Top of Extracted records

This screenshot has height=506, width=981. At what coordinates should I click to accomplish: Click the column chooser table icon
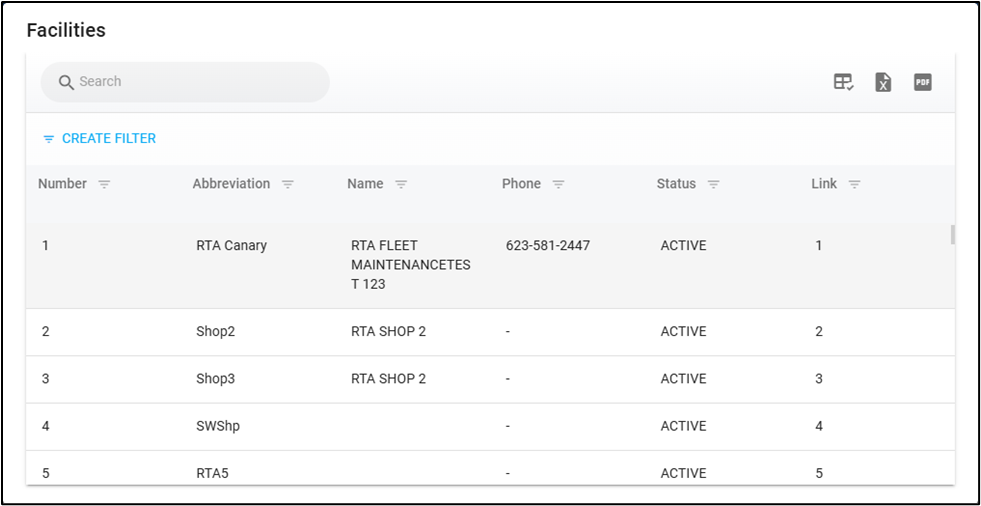click(x=843, y=82)
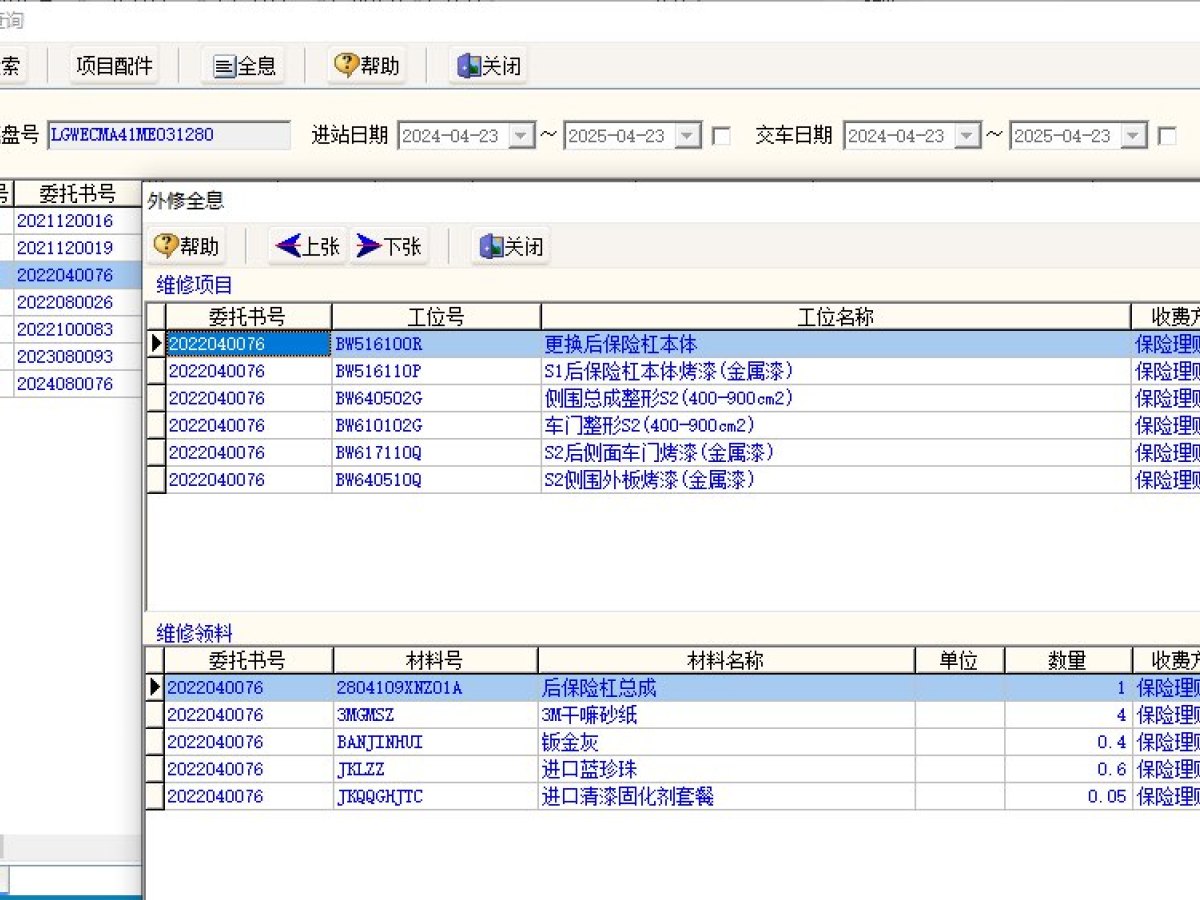Open the 交车日期 end date dropdown
Image resolution: width=1200 pixels, height=900 pixels.
point(1133,136)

Bottom of Extracted records

◆ What you are asked to do: The answer must be the full listing, word for word, with no images in it.

◆ Result for this exercise:
This screenshot has height=506, width=981. At what coordinates should I click to accomplish: Click the column chooser table icon
click(x=843, y=82)
Open the 交车日期 end date dropdown
Image resolution: width=1200 pixels, height=900 pixels.
point(1133,136)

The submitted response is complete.